Suppose we have two words w1 and w2, we have to find the lowest ASCII sum of deleted characters to make w1 and w2 the same, where in each step we can delete one character in either string. So if the input is like “sea” and “eat”, then the output will be 231, because we need to delete ‘s’ from w1, this will be “ea” and delete “t” from “eat” from w2. Then they are same.
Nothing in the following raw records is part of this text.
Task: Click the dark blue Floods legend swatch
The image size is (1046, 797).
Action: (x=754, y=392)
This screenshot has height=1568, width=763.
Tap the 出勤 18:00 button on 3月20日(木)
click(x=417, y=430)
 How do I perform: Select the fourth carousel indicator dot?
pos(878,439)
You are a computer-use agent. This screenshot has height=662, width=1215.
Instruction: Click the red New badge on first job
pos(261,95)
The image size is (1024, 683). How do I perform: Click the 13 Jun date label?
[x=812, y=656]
Deleting ‘t’ from “eat” adds 116 to the sum, and at the end, both strings are the same and 115 + 116 = 231 is the minimum sum possible to achieve this.

To solve this, we will follow these steps −

n := size of s1, m := size of s2
add one blank space before the strings s1 and s2, then update the s1 and s2 accordingly
make one table of size (n + 1) x (m + 1)
for i := 1 to m
- dp[0, i] := dp[0, i - 1] + s2[i]
for i := 1 to n
- dp[i, 0] := dp[i – 1, 0] + s1[i]
for i in range 1 to n
- for j in range 1 to m
  - if s1[i] = s2[j]
    - dp[i, j] := dp[i – 1, j - 1]
  - else dp[i, j] = minimum of dp[i – 1, j] + 1 and dp[i, j - 1] + 1
return dp[n, m]

Example(C++)

Let us see the following implementation to get better understanding −

Live Demo

#include <bits/stdc++.h>
using namespace std;
class Solution {
public:
   int minimumDeleteSum(string s1, string s2) {
      int n = s1.size();
      int m = s2.size();
      s1 = " " + s1;
      s2 = " " + s2;
      vector < vector <int> > dp(n + 1, vector <int>(m + 1));
      for(int i = 1; i <= m; i++){
         dp[0][i] = dp[0][i - 1] + s2[i];
      }
      for(int i = 1; i <= n; i++){
         dp[i][0] = dp[i - 1][0] + s1[i];
      }
      for(int i = 1; i <= n; i++){
         for(int j = 1; j <= m; j++){
            if(s1[i] == s2[j]){
               dp[i][j] = dp[i - 1][j - 1];
            }
            else{
               dp[i][j] = min(dp[i - 1][j] + s1[i], dp[i][j - 1] + s2[j]);
            }
         }
      }
      return dp[n][m];
   }
};
main(){
   Solution ob;
   cout << (ob.minimumDeleteSum("sea", "eat"));
}